### Set problem
Quote the listing word for word, starting with the line containing "[Teile Veranstaltungsbilder Bild 100" and continuing through the end of the listing.

Screen grounding listing
::::

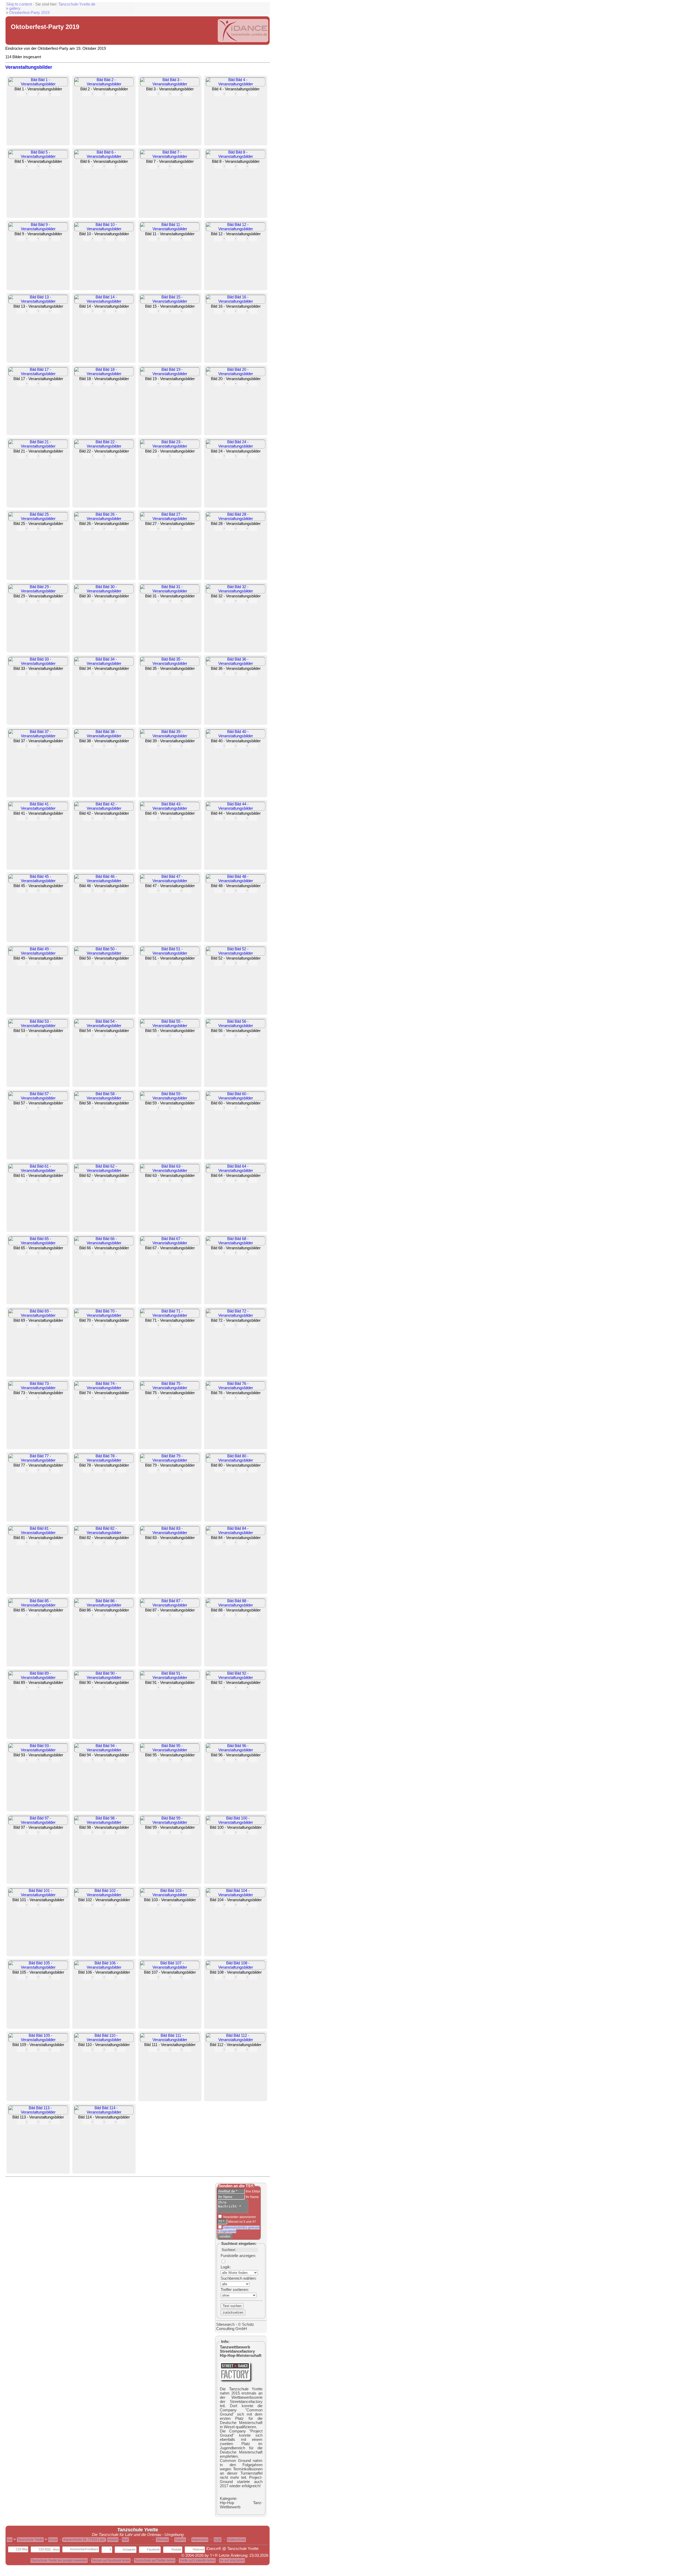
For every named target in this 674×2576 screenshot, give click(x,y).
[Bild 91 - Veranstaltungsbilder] (170, 1677)
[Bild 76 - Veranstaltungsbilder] (235, 1388)
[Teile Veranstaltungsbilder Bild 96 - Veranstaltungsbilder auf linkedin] (241, 1760)
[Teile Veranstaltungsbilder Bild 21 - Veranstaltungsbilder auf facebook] (21, 456)
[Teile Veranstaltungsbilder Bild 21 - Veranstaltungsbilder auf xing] (56, 456)
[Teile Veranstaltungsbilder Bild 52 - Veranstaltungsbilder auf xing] (253, 963)
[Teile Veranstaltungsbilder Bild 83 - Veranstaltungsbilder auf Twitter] (164, 1542)
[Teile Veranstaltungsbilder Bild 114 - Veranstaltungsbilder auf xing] (121, 2122)
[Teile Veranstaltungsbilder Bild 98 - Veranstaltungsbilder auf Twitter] (98, 1832)
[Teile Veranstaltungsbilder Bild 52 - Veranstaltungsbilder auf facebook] (218, 963)
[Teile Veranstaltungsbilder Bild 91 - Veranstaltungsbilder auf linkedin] (176, 1687)
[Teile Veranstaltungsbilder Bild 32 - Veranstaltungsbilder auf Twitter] (230, 601)
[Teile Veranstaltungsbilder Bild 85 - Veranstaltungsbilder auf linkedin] (44, 1615)
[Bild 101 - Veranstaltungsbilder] (38, 1895)
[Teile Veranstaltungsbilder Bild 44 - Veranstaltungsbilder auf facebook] (218, 818)
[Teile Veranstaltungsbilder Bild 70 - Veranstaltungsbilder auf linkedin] (110, 1325)
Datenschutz (236, 2539)
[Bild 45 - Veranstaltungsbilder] (38, 881)
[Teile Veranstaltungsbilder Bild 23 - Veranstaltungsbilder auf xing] (187, 456)
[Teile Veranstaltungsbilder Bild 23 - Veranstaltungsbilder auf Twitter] (164, 456)
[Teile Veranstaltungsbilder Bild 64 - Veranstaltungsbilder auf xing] (253, 1180)
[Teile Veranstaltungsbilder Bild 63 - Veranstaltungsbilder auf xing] (187, 1180)
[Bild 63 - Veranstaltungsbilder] (170, 1170)
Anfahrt (113, 2539)
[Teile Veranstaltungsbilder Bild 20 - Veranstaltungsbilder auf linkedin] (241, 383)
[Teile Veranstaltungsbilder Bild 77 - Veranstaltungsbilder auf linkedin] (44, 1470)
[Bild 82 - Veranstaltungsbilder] (104, 1533)
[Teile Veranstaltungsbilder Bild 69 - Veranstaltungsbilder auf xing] (56, 1325)
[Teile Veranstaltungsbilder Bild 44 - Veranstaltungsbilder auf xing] (253, 818)
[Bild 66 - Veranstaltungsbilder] (104, 1243)
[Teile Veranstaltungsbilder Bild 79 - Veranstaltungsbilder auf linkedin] (176, 1470)
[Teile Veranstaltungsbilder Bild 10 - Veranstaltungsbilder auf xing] (121, 239)
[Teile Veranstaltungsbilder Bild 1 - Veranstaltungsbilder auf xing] (56, 94)
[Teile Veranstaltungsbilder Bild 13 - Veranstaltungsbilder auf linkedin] (44, 311)
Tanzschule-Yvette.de (76, 4)
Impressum (200, 2539)
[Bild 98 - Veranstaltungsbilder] (104, 1822)
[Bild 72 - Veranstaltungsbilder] (235, 1315)
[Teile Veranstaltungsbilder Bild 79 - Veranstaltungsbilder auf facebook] (152, 1470)
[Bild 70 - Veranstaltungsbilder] (104, 1315)
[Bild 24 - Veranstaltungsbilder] (235, 446)
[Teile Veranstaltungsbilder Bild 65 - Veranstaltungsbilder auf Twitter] (32, 1253)
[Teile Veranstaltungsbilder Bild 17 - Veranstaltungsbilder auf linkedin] (44, 383)
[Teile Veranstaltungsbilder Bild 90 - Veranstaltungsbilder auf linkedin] (110, 1687)
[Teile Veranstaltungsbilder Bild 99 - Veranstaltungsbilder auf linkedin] (176, 1832)
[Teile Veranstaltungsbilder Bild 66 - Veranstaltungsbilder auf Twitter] (98, 1253)
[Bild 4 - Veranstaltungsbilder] (235, 84)
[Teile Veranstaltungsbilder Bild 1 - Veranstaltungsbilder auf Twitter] (32, 94)
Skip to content (19, 4)
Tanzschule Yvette (30, 2539)
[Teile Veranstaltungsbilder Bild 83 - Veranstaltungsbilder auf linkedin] (176, 1542)
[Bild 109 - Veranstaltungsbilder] (38, 2040)
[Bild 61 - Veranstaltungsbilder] (38, 1170)
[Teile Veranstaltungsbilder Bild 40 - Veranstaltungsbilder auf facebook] (218, 746)
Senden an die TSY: (236, 2186)
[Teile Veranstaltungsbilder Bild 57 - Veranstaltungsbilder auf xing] (56, 1108)
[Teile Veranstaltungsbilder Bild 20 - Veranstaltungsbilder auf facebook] (218, 383)
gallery (15, 8)
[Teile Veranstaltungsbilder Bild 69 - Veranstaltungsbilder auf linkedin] (44, 1325)
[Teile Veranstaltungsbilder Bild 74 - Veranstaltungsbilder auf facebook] (87, 1397)
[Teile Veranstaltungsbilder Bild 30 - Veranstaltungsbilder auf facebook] (87, 601)
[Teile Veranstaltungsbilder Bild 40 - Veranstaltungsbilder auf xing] (253, 746)
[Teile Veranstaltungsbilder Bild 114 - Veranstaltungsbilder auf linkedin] (110, 2122)
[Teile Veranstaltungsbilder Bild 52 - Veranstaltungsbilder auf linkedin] (241, 963)
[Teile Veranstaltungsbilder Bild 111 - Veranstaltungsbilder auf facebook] (152, 2049)
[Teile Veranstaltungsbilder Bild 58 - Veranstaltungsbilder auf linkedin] (110, 1108)
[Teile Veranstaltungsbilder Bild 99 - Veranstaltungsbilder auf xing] (187, 1832)
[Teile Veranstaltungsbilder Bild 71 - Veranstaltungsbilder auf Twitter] (164, 1325)
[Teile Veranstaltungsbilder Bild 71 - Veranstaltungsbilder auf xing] (187, 1325)
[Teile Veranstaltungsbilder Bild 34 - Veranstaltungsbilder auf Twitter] (98, 673)
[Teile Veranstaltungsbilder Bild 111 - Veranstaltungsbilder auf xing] (187, 2049)
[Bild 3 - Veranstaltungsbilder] (170, 84)
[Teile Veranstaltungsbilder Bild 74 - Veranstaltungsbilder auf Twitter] (98, 1397)
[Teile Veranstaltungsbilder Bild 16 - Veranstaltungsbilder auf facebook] (218, 311)
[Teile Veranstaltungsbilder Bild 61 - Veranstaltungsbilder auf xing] (56, 1180)
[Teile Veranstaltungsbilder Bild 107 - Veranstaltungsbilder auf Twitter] (164, 1977)
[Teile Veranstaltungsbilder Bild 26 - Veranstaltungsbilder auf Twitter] (98, 528)
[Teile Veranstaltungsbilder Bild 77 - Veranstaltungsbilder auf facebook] (21, 1470)
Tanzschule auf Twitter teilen (155, 2560)
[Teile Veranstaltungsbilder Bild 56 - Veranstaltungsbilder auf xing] (253, 1035)
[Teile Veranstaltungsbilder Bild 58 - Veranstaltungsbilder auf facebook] (87, 1108)
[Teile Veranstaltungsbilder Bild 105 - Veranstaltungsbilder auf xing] (56, 1977)
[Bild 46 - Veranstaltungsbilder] (104, 881)
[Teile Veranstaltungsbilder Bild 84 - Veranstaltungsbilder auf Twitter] (230, 1542)
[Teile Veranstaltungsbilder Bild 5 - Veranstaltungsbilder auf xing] (56, 166)
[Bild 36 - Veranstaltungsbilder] (235, 663)
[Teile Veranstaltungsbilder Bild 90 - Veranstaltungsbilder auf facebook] (87, 1687)
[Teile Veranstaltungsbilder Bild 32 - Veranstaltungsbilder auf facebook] (218, 601)
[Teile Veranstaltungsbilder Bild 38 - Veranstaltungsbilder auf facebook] (87, 746)
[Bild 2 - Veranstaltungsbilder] (104, 84)
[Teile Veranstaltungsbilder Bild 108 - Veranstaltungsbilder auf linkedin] (241, 1977)
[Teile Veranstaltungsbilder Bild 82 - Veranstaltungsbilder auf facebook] (87, 1542)
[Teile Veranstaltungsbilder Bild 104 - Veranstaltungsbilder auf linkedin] (241, 1904)
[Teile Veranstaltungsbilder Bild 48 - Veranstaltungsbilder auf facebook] (218, 890)
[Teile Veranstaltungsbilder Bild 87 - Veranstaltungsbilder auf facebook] (152, 1615)
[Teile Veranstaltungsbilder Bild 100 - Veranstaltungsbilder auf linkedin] (241, 1832)
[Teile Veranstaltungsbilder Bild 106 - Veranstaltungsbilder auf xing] (121, 1977)
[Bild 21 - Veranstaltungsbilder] (38, 446)
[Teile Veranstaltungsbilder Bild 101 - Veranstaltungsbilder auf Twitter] (32, 1904)
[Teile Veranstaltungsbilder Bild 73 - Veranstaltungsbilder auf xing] (56, 1397)
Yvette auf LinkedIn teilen (197, 2560)
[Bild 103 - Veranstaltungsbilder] (170, 1895)
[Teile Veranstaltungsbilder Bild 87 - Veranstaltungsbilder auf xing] (187, 1615)
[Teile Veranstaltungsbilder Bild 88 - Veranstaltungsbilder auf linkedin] (241, 1615)
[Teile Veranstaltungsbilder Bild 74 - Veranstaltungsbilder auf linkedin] (110, 1397)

::::

### Task response
[Teile Veranstaltungsbilder Bild 100 - Veranstaltungsbilder auf linkedin] (241, 1832)
[Teile Veranstaltungsbilder Bild 106 - Veranstaltungsbilder auf xing] (121, 1977)
[Bild 21 - Veranstaltungsbilder] (38, 446)
[Teile Veranstaltungsbilder Bild 101 - Veranstaltungsbilder auf Twitter] (32, 1904)
[Teile Veranstaltungsbilder Bild 73 - Veranstaltungsbilder auf xing] (56, 1397)
Yvette auf LinkedIn teilen (197, 2560)
[Bild 103 - Veranstaltungsbilder] (170, 1895)
[Teile Veranstaltungsbilder Bild 87 - Veranstaltungsbilder auf xing] (187, 1615)
[Teile Veranstaltungsbilder Bild 88 - Veranstaltungsbilder auf linkedin] (241, 1615)
[Teile Veranstaltungsbilder Bild 74 - Veranstaltungsbilder auf linkedin] (110, 1397)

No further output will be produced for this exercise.